REQUEST 1 - Arrange the entries below, everything from the line containing "Materials Quote (432, 2238)" down to the line containing "[Search All Categories] (372, 112)", as a two-column CSV headed "prompt" and "reply". Give one row per entry, with each field in quotation marks and any line breaks replaced by spaces.

= Julie Morstad =

Canadian writer and illustrator of children's books

Julie Morstad is a Canadian writer and illustrator of children's books.

== Career ==
After coming to the attention of Simply Read Books publisher Dimiter Savoff through her work in the Vancouver arts scene, Morstad was asked to illustrate Sara O'Leary's When You Were Small in 2006. Morstad made her authorial debut in 2013 with How To, published by Simply Read Books.

== Awards and nominations ==
Morstad illustrated When You Were Small, which won the 2006 Marilyn Baillie Picture Book Award. She is a three-time nominee for the Governor General's Award for English-language children's illustration, receiving nods at the 2013 Governor General's Awards for How To, at the 2014 Governor General's Awards for Julia, Child, and at the 2022 Governor General's Awards for Time Is a Flower. How To and Time is a Flower also won the Marilyn Baillie Picture Book Award. In 2019, she won the Elizabeth Mrazik-Cleaver Canadian Picture Book Award for Bloom. It Began With a Page: How Gyo Fujikawa Drew the Way was nominated for the 2020 TD Canadian Children’s Literature Award.

== Personal life ==
Morstad has a brother named Paul. At age 20, she gave birth to her first child.

RECORDS FOR THIS EXERCISE -
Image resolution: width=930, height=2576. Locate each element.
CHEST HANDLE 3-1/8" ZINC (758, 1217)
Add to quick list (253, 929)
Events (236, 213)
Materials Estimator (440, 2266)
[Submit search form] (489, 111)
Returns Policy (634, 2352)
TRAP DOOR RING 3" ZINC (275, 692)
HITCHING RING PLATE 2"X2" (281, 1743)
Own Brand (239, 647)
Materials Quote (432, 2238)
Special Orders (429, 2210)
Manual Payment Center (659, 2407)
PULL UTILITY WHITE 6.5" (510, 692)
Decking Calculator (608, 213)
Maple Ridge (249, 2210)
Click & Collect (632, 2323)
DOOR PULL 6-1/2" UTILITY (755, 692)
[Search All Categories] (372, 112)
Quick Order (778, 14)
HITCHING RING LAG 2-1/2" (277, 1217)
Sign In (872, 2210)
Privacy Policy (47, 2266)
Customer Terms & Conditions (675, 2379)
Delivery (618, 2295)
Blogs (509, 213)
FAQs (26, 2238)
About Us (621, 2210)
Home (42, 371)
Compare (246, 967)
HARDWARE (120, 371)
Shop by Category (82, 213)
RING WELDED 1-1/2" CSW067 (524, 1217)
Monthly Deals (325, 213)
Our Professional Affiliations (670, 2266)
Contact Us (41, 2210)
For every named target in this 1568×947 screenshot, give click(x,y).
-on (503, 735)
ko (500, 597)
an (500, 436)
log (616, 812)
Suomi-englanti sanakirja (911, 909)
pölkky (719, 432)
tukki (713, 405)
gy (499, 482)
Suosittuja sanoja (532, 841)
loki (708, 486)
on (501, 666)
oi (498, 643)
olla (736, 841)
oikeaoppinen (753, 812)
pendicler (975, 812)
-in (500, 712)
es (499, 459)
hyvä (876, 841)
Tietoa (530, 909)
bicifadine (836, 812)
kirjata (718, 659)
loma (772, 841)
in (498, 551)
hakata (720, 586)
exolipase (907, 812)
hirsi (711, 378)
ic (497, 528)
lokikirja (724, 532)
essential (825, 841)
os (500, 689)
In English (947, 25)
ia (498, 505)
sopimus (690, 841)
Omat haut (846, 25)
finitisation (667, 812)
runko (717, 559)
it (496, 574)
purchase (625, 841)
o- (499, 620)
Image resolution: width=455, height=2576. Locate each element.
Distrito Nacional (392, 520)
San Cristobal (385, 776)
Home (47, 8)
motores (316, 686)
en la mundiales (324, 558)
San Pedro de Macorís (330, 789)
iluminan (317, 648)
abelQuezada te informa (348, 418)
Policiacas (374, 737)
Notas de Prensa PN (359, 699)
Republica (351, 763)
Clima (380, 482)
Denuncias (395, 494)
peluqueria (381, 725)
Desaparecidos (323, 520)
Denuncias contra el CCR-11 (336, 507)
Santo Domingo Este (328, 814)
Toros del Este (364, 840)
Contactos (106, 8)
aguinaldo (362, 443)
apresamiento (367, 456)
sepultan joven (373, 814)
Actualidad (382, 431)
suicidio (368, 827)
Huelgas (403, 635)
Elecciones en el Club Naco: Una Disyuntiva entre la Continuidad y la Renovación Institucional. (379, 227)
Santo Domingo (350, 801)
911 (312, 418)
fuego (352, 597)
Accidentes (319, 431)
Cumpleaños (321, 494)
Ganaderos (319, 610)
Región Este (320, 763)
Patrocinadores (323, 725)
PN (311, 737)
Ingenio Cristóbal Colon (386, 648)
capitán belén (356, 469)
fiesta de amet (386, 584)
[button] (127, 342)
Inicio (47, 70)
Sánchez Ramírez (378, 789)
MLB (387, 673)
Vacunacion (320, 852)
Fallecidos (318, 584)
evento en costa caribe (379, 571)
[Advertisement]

REQUEST 2 - According to the Julie Morstad biography, which of her books won the Elizabeth Mrazik-Cleaver Canadian Picture Book Award in 2019?

CORRECT OUTPUT 1 -
prompt,reply
"Materials Quote","(432, 2238)"
"Special Orders","(429, 2210)"
"Manual Payment Center","(659, 2407)"
"PULL UTILITY WHITE 6.5""","(510, 692)"
"Decking Calculator","(608, 213)"
"Maple Ridge","(249, 2210)"
"Click & Collect","(632, 2323)"
"DOOR PULL 6-1/2"" UTILITY","(755, 692)"
"[Search All Categories]","(372, 112)"

CORRECT OUTPUT 2 - Bloom